2.2 Prediction Methodology of Review Helpfulness

Mudambi and Schuff [17], Yin et al. [30], Yang et al. [29], Korfiatis et al. [10] and Forman et al. [2] defined helpfulness of a review as the ratio of helpful votes to total number of votes (Helpful votes + Unhelpful votes). They mostly adopted the commonly used method, Linear Regression (LR), to examine the critical factors and prediction of the helpfulness of reviews. Forman et al. [2] transformed the helpfulness ratio in two-class, Helpful, and Unhelpful based on a threshold value and then predicted the helpfulness using linear regression.

Another commonly used method in this research is Support Vector Machine (SVM), as it handles both linear and nonlinear data.

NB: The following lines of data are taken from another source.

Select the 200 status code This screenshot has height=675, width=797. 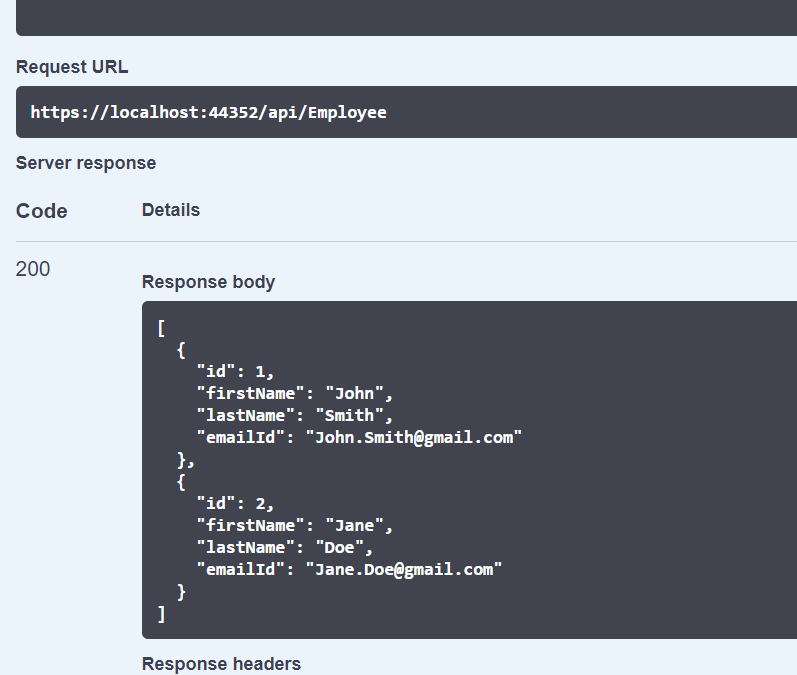33,269
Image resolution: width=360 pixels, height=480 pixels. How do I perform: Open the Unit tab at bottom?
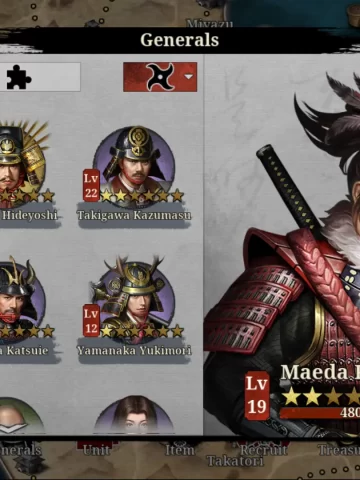(96, 450)
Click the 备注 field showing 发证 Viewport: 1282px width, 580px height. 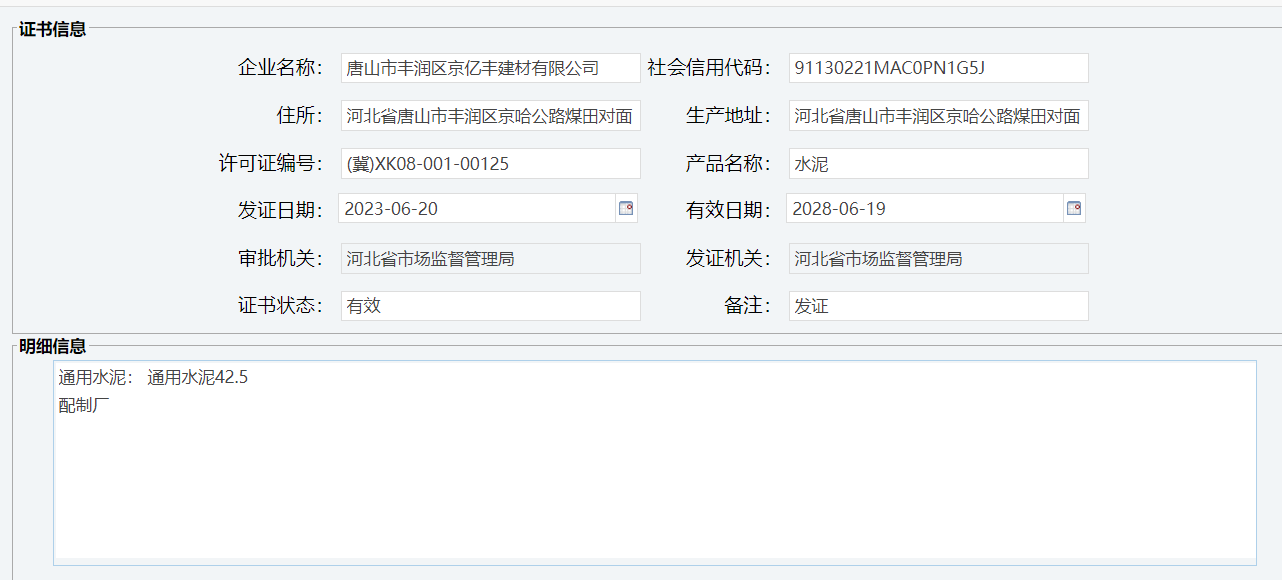938,306
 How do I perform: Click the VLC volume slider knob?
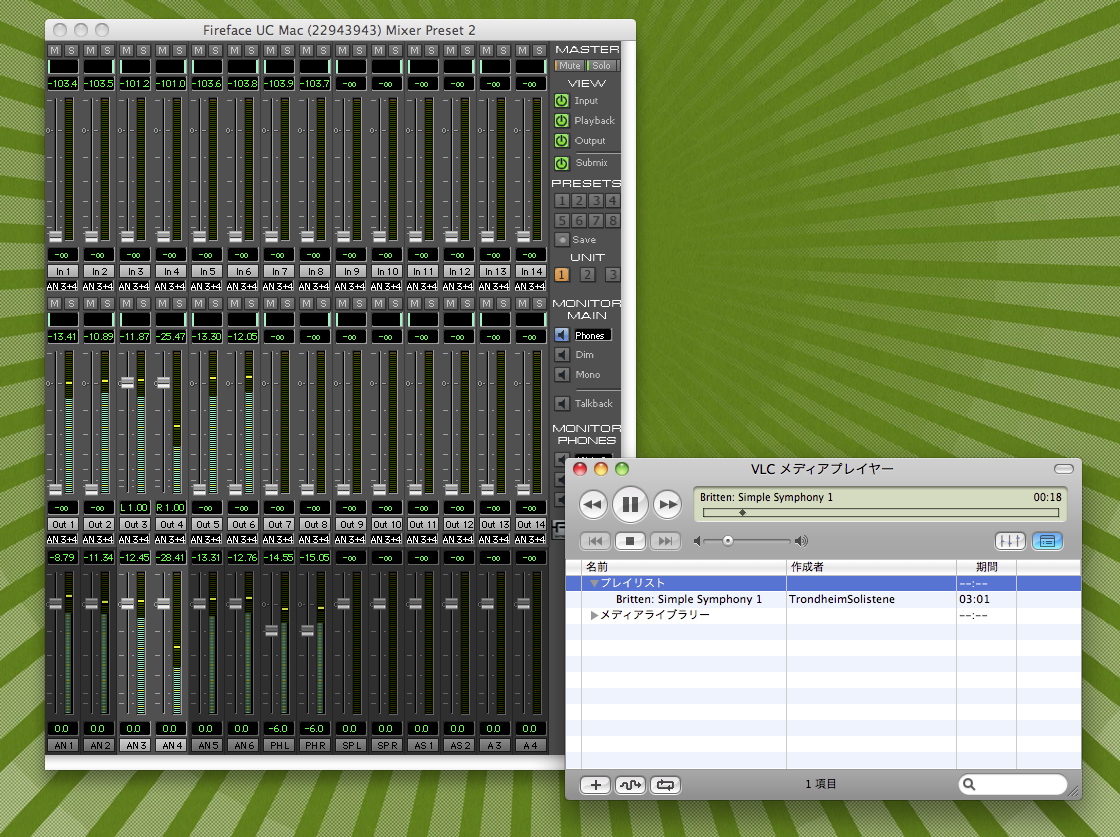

Kim et al. [9] applied Support Vector Regression (SVR) for review prediction. Hu and Chen [4] adopted M5P, SVR, and linear regression to measure their prediction performance and did a comparative analysis. Krishnamoorthy [11] used three techniques, e.g., Support vector classification, Random forest, and Naïve Bayes, to predict review helpfulness and then compared them to propose the best prediction model.

Khashei and Bijari [8] proposed a prediction model using Artificial Neural Network (ANN) due to its data-driven and self-adaptive features. Lee et al. [15] adopted a multilayer perceptron neural network (BPN) to predict review helpfulness and compared it with linear regression analysis.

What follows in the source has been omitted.